Mme Le Pen a nommé M. Bardella président du parti en 2022. Aux manières douces et impeccablement habillé, il incarne les efforts du Rassemblement national pour refaire son image. Notamment, selon les analystes et de nombreux partisans, il n’est pas issu de la famille Le Pen, qui, pour certains électeurs, continue d’évoquer les racines racistes du parti.
Fils d’immigrés italiens, M. Bardella a grandi dans les cités de la banlieue parisienne, peuplées de familles pauvres, souvent immigrées musulmanes et de leurs descendants. Il a rédigé un récit contesté par certains qui soulignent qu’il a fréquenté une école privée payante dans laquelle la violence et le trafic de drogue dont il dit avoir été témoin dans son enfance l’ont orienté vers les politiques anti-immigration et anti-islam dures du parti.
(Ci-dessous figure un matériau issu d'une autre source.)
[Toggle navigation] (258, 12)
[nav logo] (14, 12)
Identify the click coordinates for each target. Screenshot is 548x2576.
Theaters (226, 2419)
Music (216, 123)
Lors du débat de mardi, M. Bardella a affirmé qu’il n’y avait pas un seul Français qui nous regardait ce soir qui ne craigne pour sa sécurité dans l’espace public. Il a également réitéré un point de discussion essentiel du parti, qui lie la violence à l’immigration.
M. Bardella a déclaré que s’il devenait Premier ministre, l’une de ses priorités serait de réduire drastiquement l’immigration. Il dit également vouloir renforcer la sécurité pour lutter contre la criminalité et réduire les taxes sur les énergies de toutes sortes, gaz, électricité, gaz naturel.
Il s’est engagé à bloquer l’accès aux soins médicaux gratuits pour les personnes sans papiers, sauf en cas d’urgence, dans le cadre de l’objectif du parti d’accorder un traitement préférentiel aux citoyens français par rapport aux étrangers, même à ceux qui vivent dans le pays depuis des années. Il s’est également engagé à mettre fin à la possibilité pour les enfants nés en France de parents étrangers de bénéficier automatiquement de la citoyenneté française à l’âge de 18 ans.
En matière de sécurité, M. Bardella a promis d’empêcher les personnes reconnues coupables de délits d’accéder aux logements sociaux et de réduire les subventions de l’État aux familles des jeunes pris en récidive.
Au cours de la semaine dernière, M. Bardella a repoussé certaines des propositions les plus coûteuses ou controversées du parti. Bien que l’interdiction du voile musulman en public reste un objectif à long terme pour lui, M. Bardella a déclaré au quotidien Le Parisien que cela ne faisait pas partie des priorités à court terme du parti. En outre, la promesse de privatiser les médias financés par l’État, que le Rassemblement national accuse d’être partial à son égard, a été reportée à plus tard.
Sgolne Le Stradic rapports contribués.